THE PROBLEM:
Could you format the material starting at the line that contains "The height and width of the screenshot is (326, 444)." and ending at the line that contains "(x=312, y=111)" as a JSON list of strings, one string per line, with blank lines and pictures left out?

DATA EXTRACT:
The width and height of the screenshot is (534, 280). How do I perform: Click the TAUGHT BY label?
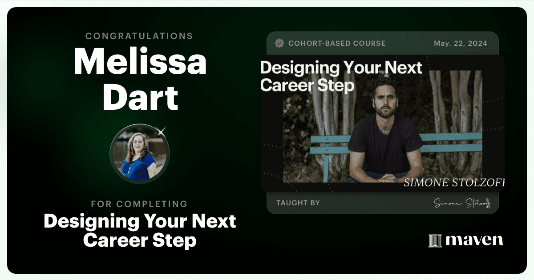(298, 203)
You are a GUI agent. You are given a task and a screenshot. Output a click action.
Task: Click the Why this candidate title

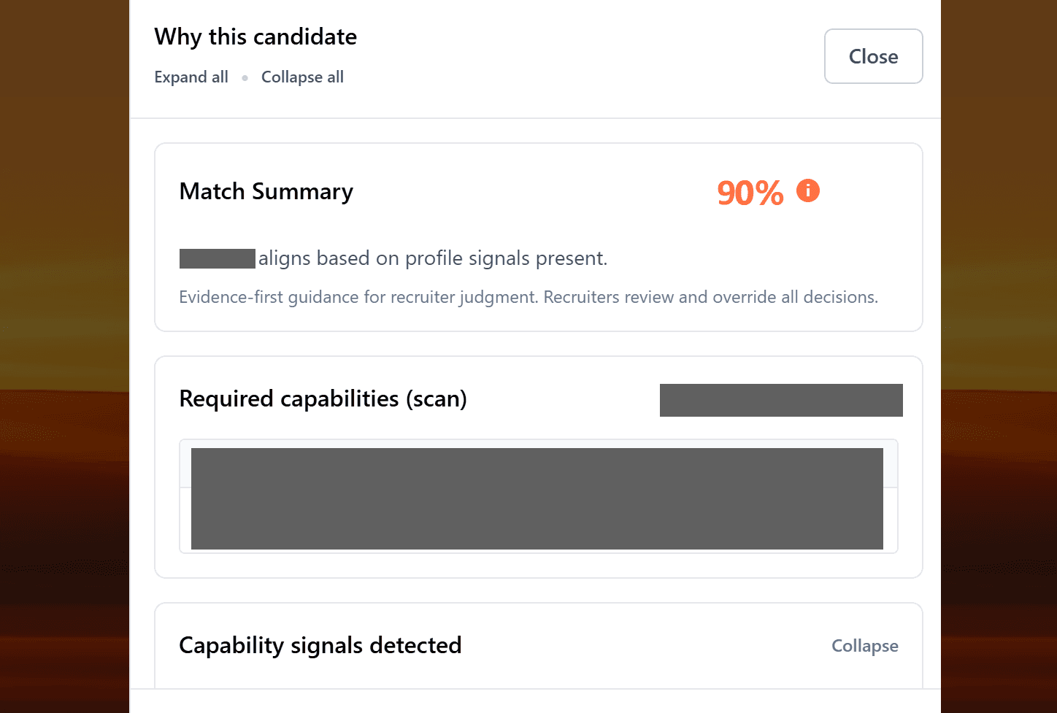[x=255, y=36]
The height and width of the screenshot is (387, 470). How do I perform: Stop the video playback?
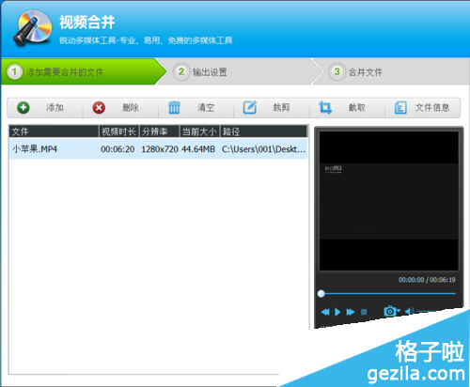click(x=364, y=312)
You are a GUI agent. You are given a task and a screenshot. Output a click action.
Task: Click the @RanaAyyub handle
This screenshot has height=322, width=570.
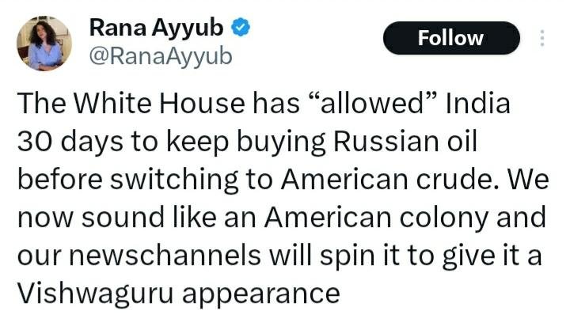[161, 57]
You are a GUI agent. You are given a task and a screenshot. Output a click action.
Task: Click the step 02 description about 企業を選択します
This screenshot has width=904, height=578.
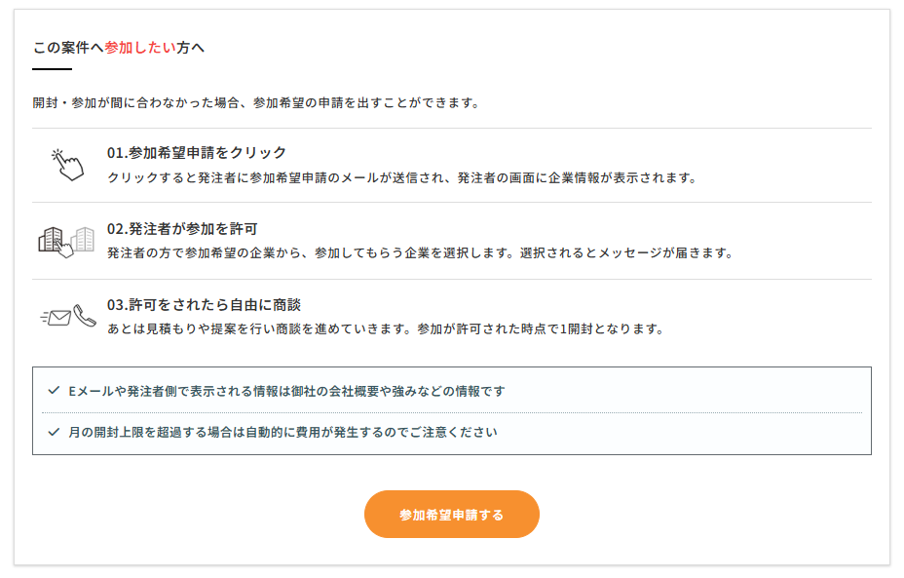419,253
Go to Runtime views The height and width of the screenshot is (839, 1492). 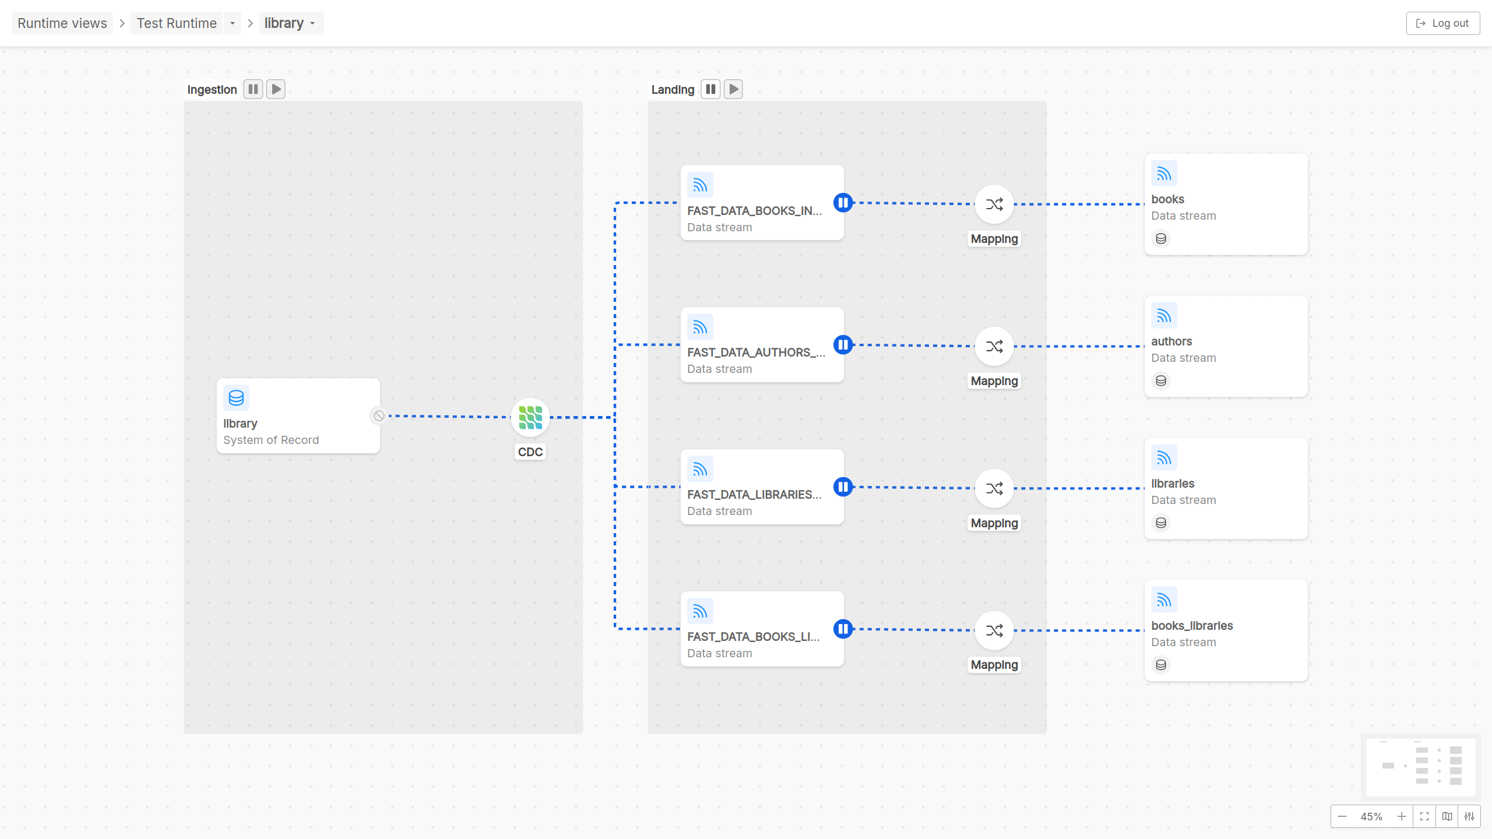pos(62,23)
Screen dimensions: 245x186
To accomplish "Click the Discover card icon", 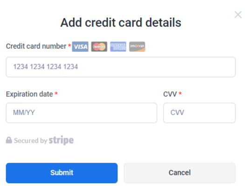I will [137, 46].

==

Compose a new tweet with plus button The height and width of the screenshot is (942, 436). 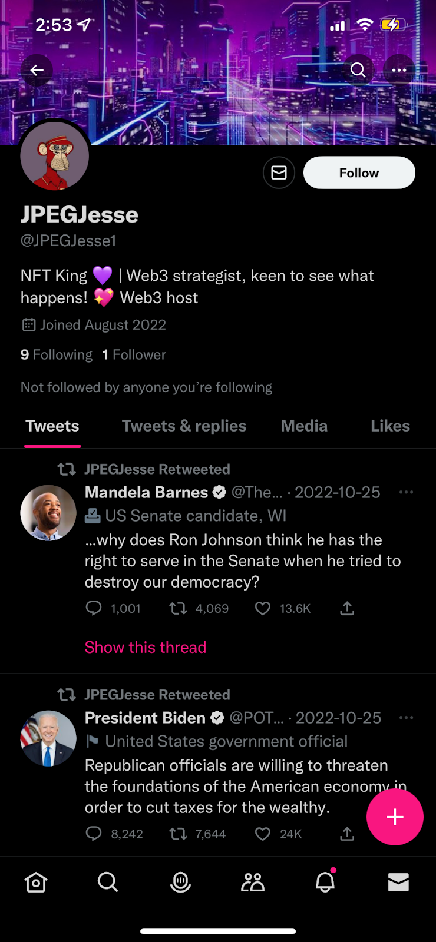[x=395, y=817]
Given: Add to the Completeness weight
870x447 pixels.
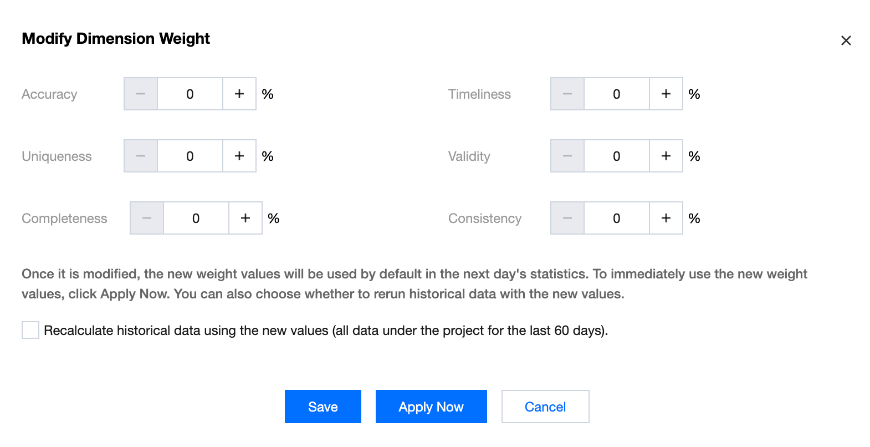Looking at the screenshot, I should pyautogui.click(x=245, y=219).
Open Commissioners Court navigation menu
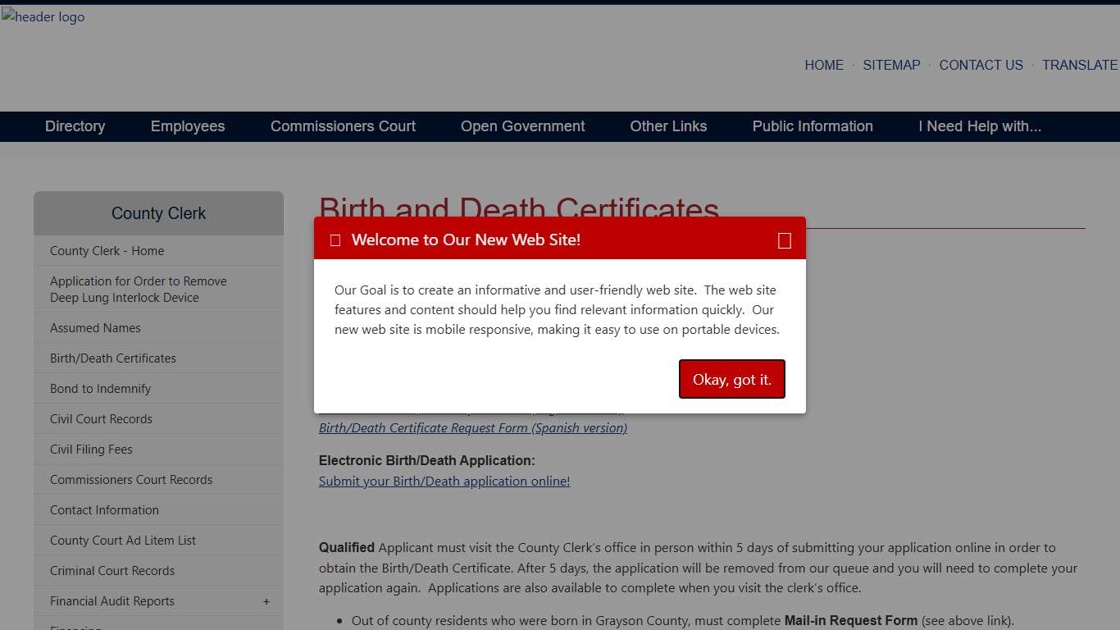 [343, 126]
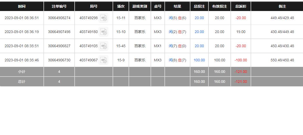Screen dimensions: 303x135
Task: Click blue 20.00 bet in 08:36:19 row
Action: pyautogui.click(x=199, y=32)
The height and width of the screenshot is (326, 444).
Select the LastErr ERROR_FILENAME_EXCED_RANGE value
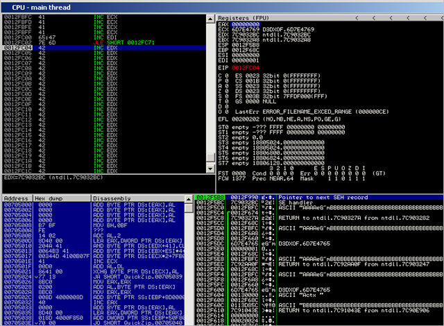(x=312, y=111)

RESPONSE TO THIS TASK:
[
  "The height and width of the screenshot is (326, 444).",
  "Select the LastErr ERROR_FILENAME_EXCED_RANGE value",
  "(x=312, y=111)"
]